ACTIVITY >> Return the lines below that contain "agent".
-------- DATA TO EXAMINE --------
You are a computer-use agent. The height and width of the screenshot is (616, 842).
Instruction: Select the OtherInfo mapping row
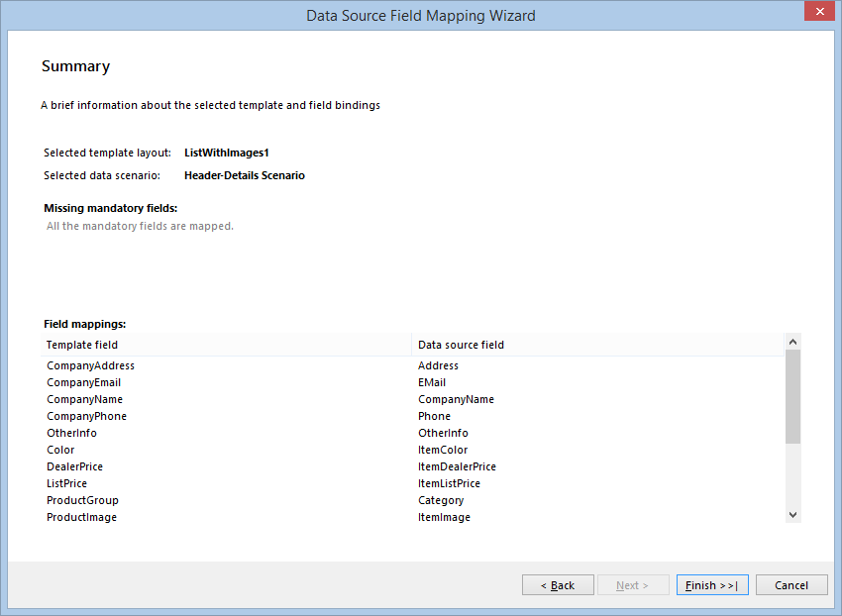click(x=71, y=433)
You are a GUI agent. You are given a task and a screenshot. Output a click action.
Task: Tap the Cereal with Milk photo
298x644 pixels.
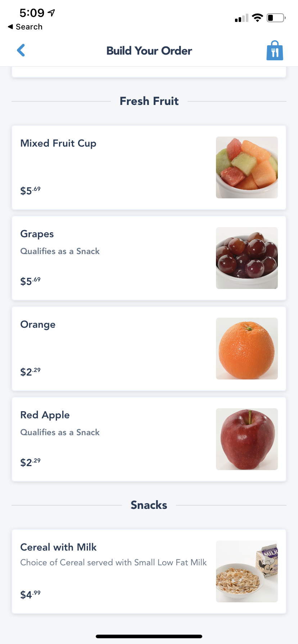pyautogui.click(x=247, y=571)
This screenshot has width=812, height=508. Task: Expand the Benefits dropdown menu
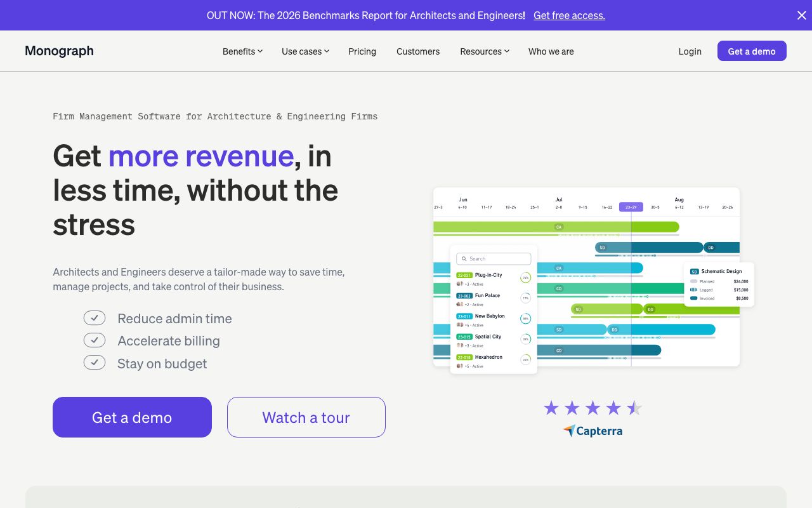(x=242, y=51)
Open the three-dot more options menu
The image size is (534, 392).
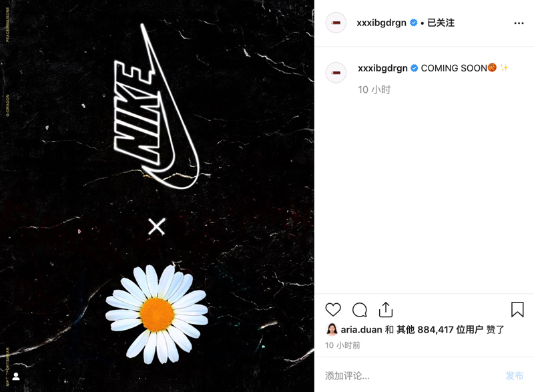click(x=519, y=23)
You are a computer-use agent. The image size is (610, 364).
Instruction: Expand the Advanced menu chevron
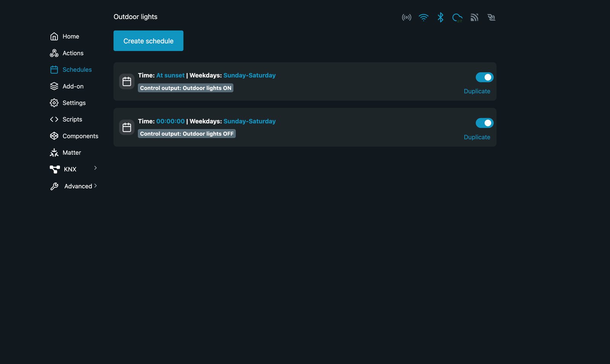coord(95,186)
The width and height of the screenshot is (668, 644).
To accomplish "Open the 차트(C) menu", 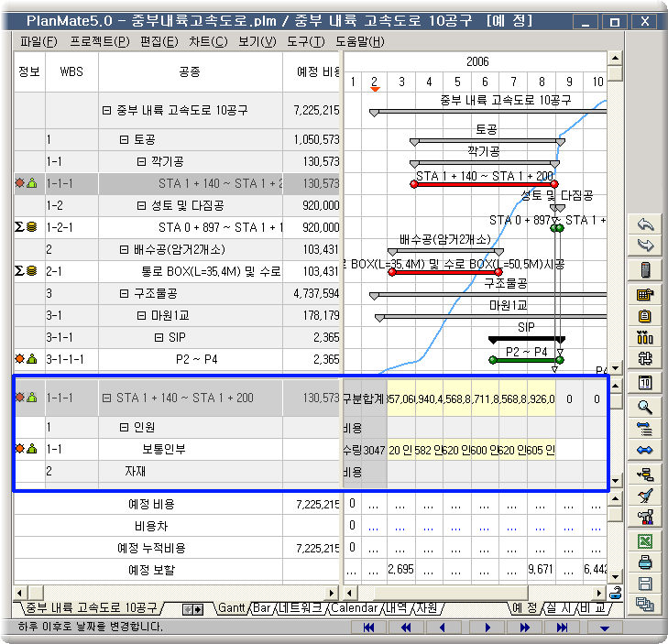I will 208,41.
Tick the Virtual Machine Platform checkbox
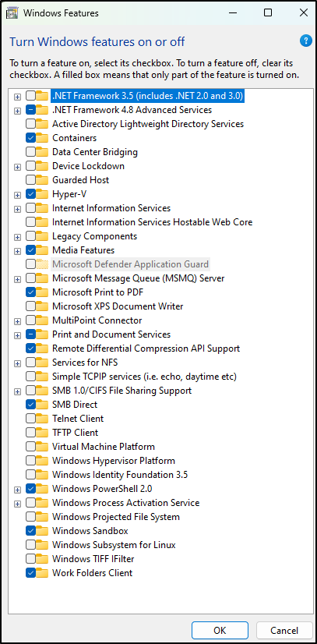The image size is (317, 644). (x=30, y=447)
--------
RESULT OF THE EXERCISE >>
You are a computer-use agent. The height and width of the screenshot is (616, 842).
You are a GUI agent. You are given a task and a screenshot. Output a click action.
You are a computer-use agent. The image size is (610, 364).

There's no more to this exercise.